Lunghi convogli insaccarono allora in vagoni piombati miglia e migliaia di soldati e ufficiali, li trascinarono per giorni e giorni, fino ai lontani lager dislocati in tutta l’Europa, affamati, maltrattati avviliti. I campi di concentramento nazisti , chiusi da reticolati, sorvegliati da alte torrette, imprigionarono oltre 750.000 italiani. Furono classificati dai nazisti Internati Militari Italiani (I.M.I.) e privati dalle tutele previste dalla Convenzione di Ginevra per i prigionieri di guerra.

Gli accordi tra i due dittatori Hitler e Mussolini resero ancora più dura la loro prigionia: non ebbero alcuna protezione o aiuto dalla Croce Rossa Internazionale, soffrirono il freddo di rigidissimi inverni, i più acuti morsi della fame e le sevizie. I soldati furono adibiti ai lavori nelle miniere, nelle fabbriche, nelle officine, nei campi, piegati a fatiche durissime senza sostegno di sufficiente alimentazione. Gli ufficiali rifiutarono in massa il lavoro, finché fu possibile…

Deportati, più che prigionieri, in gran parte privi delle notizie dalle famiglie, trascorsero lunghi mesi tra sofferenze fisiche e tormenti morali, sapendo le loro città occupate da eserciti stranieri, teatro di combattimenti, persecuzioni, violenze, la Patria divisa in due tronconi; i propri cari in pericolo. Cinquantamila di loro morirono in prigionia o immediatamente dopo a causa degli stenti, delle malattie o dei maltrattamenti subiti. La stragrande maggioranza rifiutò di tornare a combattere al fianco dei tedeschi o per l’Italia di Salò, e tale rifiuto divenne, di fatto, uno dei primi atti della Resistenza al nazifascismo.

Una resistenza muta, silenziosa che si protrasse per 19 lunghi mesi. Il loro ritorno in Patria fu molto difficile e doloroso. La loro esperienza, troppo complicata e lontana dagli schemi di una storia di eroi, passò sotto il silenzio.

La sorte riservata a circa 750.000 militar italiani, fatti prigionieri dai tedeschi nei turbolenti giorni successivi all’8 settembre 1943, è stata per molti decenni completamente rimossa dalla memoria collettiva. Al massimo, una specie di “storia minore, meritevole di qualche riconoscimento, ma non di attenzione autentica né di ricerche sistematiche”.

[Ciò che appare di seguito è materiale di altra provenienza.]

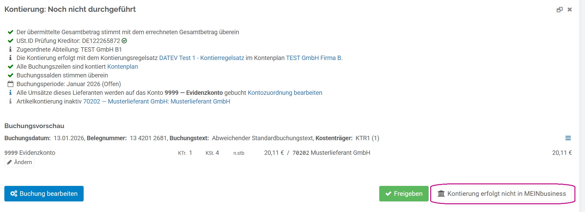Open the DATEV Test 1 - Kontierregelsatz link

(201, 58)
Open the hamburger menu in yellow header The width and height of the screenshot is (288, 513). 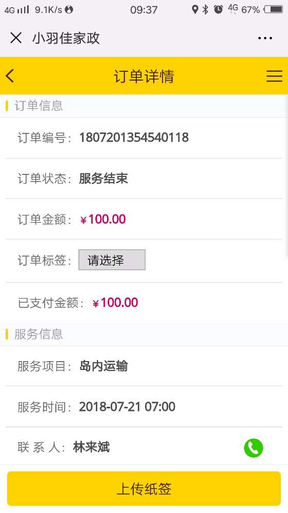point(274,76)

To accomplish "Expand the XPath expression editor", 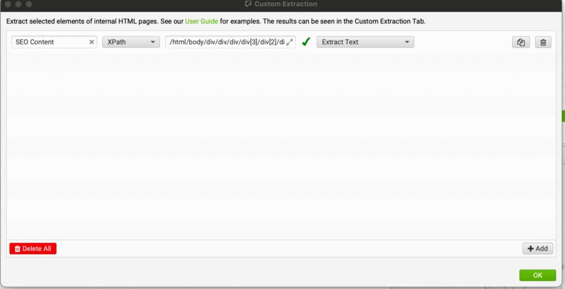I will [x=290, y=42].
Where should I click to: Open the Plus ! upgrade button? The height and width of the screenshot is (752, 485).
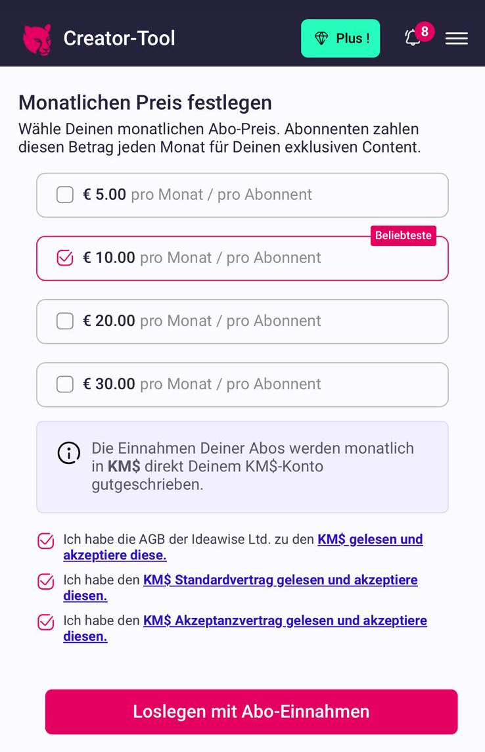tap(340, 38)
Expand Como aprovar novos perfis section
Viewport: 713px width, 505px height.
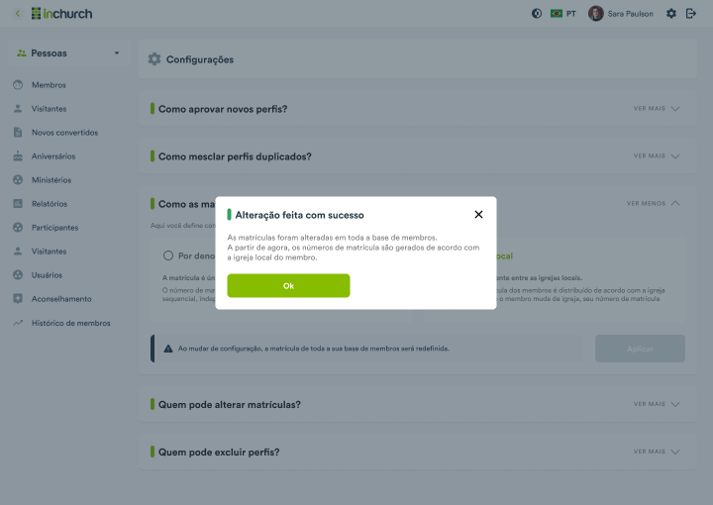(657, 109)
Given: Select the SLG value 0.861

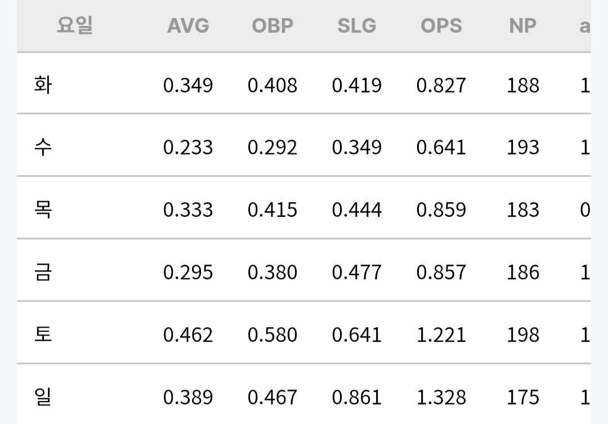Looking at the screenshot, I should click(x=357, y=397).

Nel dopoguerra i reduci erano troppi e troppo diversi. L’Italia postbellica aveva solo voglia di dimenticare e di ricominciare a vivere. I reduci furono quindi dimenticati.

Non importava a nessuno che oltre mezzo milione di soldati e ufficiali – avanguardia imponente e tragica delle schiere dei “politici”, degli Ebrei, dei civili rastrellati per rappresaglia in tutta la Penisola – avesse rifiutato di collaborare con i nazifascisti, preferendo la fame, il lavoro forzato e in numerosi casi la morte. L’Italia della ricostruzione e dello sviluppo industriale aveva troppo da fare e altre mete più fascinose da inseguire per ricordarsi degli IMI. Così accadde che quel dramma collettivo finì nell’oblio.

Vincitori e vinti, come osserva Giogio Rochat, non amano ricordare i prigionieri di guerra, testimoni scomodi di oscure vicende mortificanti e soprusi.

Ma gli Internati militari non sono da considerare “vinti” perché optarono individualmente e volontariamente per la “Via del Lager” senza barattare il ritorno a casa con una comoda ma disonorevole libertà: e a guerra finita, in un contesto di ignoranza e incomprensione si chiusero in un silenzioso riserbo consci del valore del proprio comportamento e dignitoso decoro. Né quanti avrebbero potuto e dovuto farlo aprirono con loro un dialogo chiarificatore.

La Puglia ha voluto ricordare, in occasione del mese dedicato alla Memoria, questo importante capitolo della nostra Storia con una mostra dedicata ad una delle pagine più nobili e generose della resistenza italiana.